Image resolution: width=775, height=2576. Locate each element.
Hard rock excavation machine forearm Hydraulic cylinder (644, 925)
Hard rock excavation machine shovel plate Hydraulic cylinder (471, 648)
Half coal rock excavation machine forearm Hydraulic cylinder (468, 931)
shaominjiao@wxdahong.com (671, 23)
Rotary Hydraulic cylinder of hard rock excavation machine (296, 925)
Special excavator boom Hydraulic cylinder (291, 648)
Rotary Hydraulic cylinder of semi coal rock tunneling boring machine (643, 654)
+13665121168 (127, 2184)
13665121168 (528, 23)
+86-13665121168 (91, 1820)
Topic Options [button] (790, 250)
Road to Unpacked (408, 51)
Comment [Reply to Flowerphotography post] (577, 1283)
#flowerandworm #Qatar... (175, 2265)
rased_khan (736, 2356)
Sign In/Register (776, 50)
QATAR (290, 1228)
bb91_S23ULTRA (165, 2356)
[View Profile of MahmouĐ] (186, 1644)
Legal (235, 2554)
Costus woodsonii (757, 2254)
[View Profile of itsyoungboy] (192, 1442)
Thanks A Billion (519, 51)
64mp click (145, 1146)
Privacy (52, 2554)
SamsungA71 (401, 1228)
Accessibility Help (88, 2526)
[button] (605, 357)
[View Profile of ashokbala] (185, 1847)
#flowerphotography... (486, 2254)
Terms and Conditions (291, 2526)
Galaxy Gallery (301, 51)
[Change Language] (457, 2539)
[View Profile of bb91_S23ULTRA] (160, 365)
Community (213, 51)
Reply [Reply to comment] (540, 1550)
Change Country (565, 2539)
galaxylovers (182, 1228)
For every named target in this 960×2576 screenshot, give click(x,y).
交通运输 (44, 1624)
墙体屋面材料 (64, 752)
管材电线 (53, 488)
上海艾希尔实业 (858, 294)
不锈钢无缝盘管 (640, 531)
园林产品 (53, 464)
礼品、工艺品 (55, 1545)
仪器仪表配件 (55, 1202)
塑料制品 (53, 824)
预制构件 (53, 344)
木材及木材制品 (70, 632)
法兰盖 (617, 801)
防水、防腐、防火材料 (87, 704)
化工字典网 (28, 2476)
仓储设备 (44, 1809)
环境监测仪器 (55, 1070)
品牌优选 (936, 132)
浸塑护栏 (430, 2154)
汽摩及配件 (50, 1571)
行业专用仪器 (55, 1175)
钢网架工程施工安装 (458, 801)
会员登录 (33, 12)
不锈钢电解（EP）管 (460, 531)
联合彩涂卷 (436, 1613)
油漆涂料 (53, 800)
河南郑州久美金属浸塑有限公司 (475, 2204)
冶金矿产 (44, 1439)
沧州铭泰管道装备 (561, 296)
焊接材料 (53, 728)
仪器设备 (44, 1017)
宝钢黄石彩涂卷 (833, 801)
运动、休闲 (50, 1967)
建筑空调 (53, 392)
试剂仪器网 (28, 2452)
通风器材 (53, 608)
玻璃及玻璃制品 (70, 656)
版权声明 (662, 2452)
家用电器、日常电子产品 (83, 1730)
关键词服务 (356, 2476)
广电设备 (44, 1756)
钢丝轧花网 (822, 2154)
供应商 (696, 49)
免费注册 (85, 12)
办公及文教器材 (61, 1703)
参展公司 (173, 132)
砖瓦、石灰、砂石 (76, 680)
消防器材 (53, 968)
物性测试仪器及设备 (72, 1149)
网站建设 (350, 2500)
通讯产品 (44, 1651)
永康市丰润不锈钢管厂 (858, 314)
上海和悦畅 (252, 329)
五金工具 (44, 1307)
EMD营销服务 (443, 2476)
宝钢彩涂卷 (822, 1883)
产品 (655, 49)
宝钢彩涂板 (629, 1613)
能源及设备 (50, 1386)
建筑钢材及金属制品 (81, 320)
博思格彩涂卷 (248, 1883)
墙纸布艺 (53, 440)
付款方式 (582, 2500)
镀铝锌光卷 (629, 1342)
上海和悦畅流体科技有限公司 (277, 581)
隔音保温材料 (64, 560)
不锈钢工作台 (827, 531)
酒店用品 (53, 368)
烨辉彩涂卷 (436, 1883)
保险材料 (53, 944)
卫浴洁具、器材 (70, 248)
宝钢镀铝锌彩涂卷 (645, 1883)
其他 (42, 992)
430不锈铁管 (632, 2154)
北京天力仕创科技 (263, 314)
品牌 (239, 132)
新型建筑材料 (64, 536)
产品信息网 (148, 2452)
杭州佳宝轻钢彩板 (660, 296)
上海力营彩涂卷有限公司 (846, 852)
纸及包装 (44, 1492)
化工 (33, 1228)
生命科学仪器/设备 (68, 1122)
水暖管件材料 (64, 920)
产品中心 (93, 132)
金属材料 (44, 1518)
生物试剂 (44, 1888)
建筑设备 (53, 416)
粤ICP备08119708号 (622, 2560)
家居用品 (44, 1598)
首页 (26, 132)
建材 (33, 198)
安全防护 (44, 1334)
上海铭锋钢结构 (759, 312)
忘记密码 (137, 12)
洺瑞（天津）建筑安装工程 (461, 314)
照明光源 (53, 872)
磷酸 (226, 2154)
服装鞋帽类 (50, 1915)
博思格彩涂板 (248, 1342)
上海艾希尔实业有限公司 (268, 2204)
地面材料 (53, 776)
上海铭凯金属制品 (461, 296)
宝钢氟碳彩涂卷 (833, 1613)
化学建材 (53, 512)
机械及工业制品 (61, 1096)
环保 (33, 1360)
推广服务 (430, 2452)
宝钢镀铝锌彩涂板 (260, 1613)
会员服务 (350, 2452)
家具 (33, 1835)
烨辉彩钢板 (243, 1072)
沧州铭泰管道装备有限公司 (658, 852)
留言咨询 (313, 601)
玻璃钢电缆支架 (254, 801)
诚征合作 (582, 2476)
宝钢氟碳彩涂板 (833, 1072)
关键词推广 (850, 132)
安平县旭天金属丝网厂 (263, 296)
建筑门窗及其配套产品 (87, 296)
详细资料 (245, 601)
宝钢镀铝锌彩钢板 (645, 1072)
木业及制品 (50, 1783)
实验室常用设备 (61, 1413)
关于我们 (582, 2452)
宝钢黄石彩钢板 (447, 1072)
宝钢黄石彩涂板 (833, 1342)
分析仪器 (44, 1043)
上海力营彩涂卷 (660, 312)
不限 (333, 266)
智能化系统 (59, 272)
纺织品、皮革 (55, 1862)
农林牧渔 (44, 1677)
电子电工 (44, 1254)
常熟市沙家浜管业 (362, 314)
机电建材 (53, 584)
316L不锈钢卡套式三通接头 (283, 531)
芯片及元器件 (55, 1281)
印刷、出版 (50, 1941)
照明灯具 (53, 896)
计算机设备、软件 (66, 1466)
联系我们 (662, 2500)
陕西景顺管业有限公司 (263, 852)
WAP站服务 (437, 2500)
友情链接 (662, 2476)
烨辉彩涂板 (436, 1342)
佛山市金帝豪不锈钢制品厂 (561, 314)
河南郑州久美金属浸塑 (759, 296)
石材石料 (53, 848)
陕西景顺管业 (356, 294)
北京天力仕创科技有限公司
* * * *
Rewrite the records from the line containing "安平县旭天金属丝网厂 (263, 296)" through the line containing "陕西景顺管业有限公司 (263, 852)", both included, and nothing else. Keep each request as it stands, multiply every coordinate in the answers by 2, and round to whole numbers, with halves rounded up.

Result of the task
安平县旭天金属丝网厂 (526, 592)
建筑门窗及其配套产品 (174, 592)
详细资料 (490, 1202)
宝钢镀铝锌彩钢板 (1290, 2144)
木业及制品 (100, 3566)
实验室常用设备 (122, 2826)
关于我们 (1164, 4904)
宝钢黄石彩钢板 (894, 2144)
宝钢黄石彩涂板 (1666, 2684)
分析仪器 (88, 2086)
上海力营彩涂卷 (1320, 624)
不限 (666, 532)
智能化系统 (118, 544)
纺织品、皮革 (110, 3724)
农林牧渔 (88, 3354)
电子电工 (88, 2508)
常熟市沙家浜管业 (724, 628)
机电建材 (106, 1168)
316L不锈钢卡套式三通接头 (566, 1062)
芯片及元器件 (110, 2562)
印刷、出版 (100, 3882)
照明灯具 (106, 1792)
计算机设备、软件 (132, 2932)
联系我们 (1324, 5000)
陕西景顺管业有限公司 (526, 1704)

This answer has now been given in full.